If you can’t take care of yourself first, how can you really help someone else? The problem is that when I see someone that I care about in need of help, I feel guilty for not offering my assistance, even if I know I can’t manage to take on any more. The guilt leads to fear that they will think we don’t care, or that we can’t be relied upon. They’ll look to someone else for help. Make a stronger connection elsewhere. Not need us anymore, and we might lose them. This may not sound entirely rational, but I know the thought is there. I actually get jealous when people ask someone else for help sometimes; even when I know I can’t possibly take on more. It’s a conflict of what I need versus what I fear. Fear often wins out and I’ll do what I can to relieve someone else’s stress, making things worse for myself in the process.
I feel like I should have Yoda saying something like, Stress leads to Guilt, Guilt leads to fear, Fear leads to Abandonment…. Abandonment leads to the Dark Side! Geezus I’m a geek.

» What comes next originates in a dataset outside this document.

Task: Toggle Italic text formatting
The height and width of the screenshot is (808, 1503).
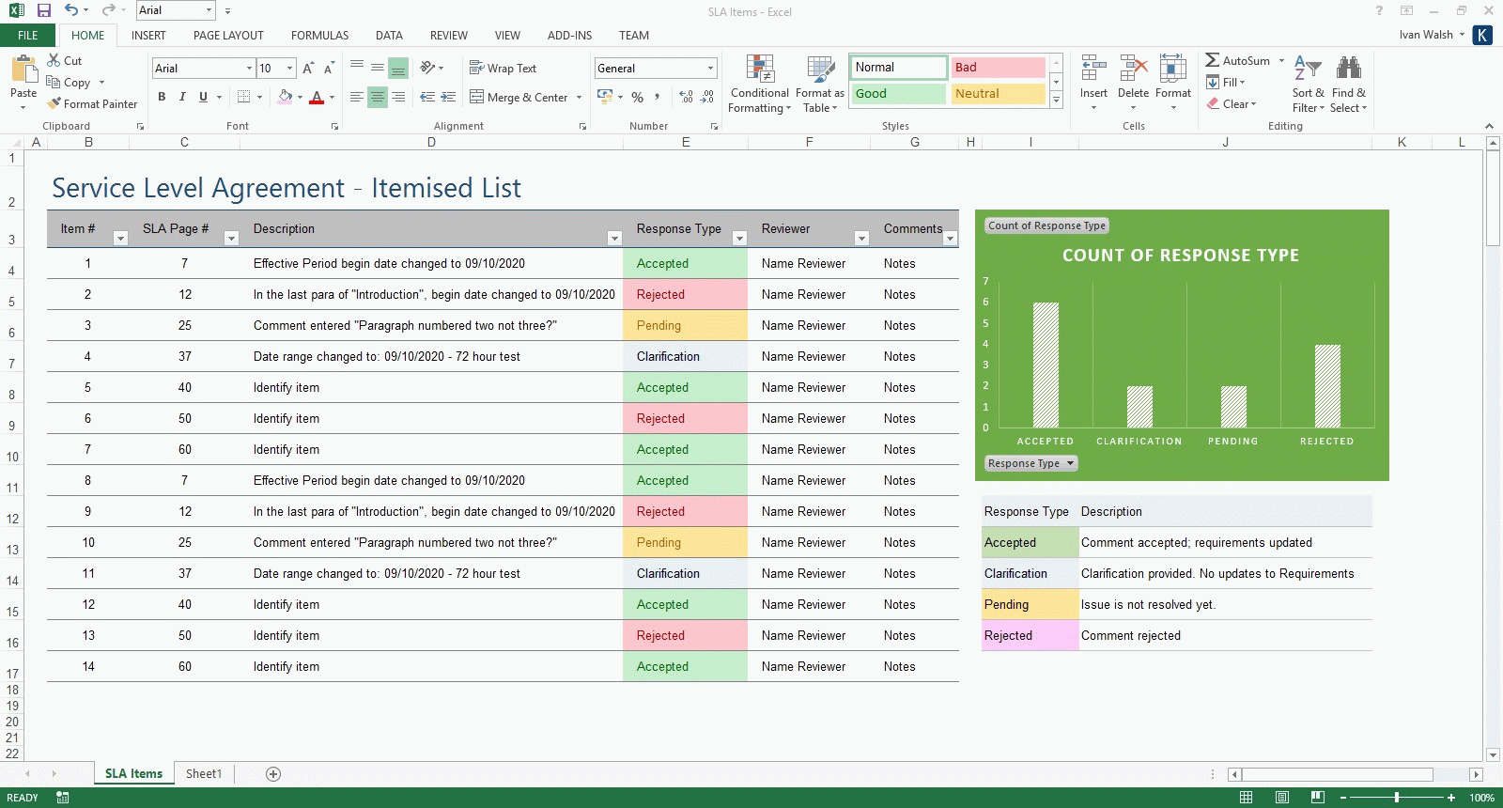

I try to remind myself that it’s counterproductive to take on other people’s stress to the extent I feel compelled to. We may be helping them in short term, but in the home stretch we’re disabling their ability to take care of themselves and learn to deal with stress in a productive way (This applies to us as well when we continually reach for others to lift our burdens!). For many people with BPD this isn’t necessarily a bad thing though. If someone comes to rely on you in order to deal with their stress, then they’re less likely to leave you. If you’ve made yourself an integral part of their coping mechanism then the disadvantages of not having you in their life are glaring. It’s one more way we act to not be abandoned.
A couple things. This may sound like a backhanded sort of ‘help’. We’re not really helping you, for you, but we’re helping you, to gain something for us. In a way this is true. But if you weren’t someone we cared about in the first place we wouldn’t feel this need to do whatever we can to keep you in our lives. Also, all help, no matter how altruistic it may seem, has some benefit to the person doing the helping. Even if it’s just a feeling that you did something good, there’s benefit to both people, and a bit of selfish gain.
Clearly there’s a whole lot of conflicting feelings going on here. This is why it’s SO HARD for us to make such seemingly simple decisions; like taking care of ourselves first. If this, then that. If this other thing, then potentially a million hazardous pits filled with snakes to bite us in the ass. I’ve been watching too much Indiana Jones lately I think. Anyways.
In conclusions: Stress is especially bad for people with a Borderline Personality Disorder. It’s essential to work on countering the stressors in our lives as much as possible. This will decrease the panic and anxiety that we are constantly consumed with, and make us much less grumpy, and therefore more pleasant to be around. See! Taking care of ourselves, is in actuality, taking care of those around us! Maybe that thought will help with some of the nagging guilt at the back of your mind.
So how do you work to reduce those stress levels? Well, that can be easier said than done…..
|Yoda's pretty smart.... for a Jedi.|
(Also, I’ve noticed my inbox has a lot of letters in it. I’m incredibly stressed out currently – hence the subject material – so I need to prioritize my time, but I will get to them all! I promise.)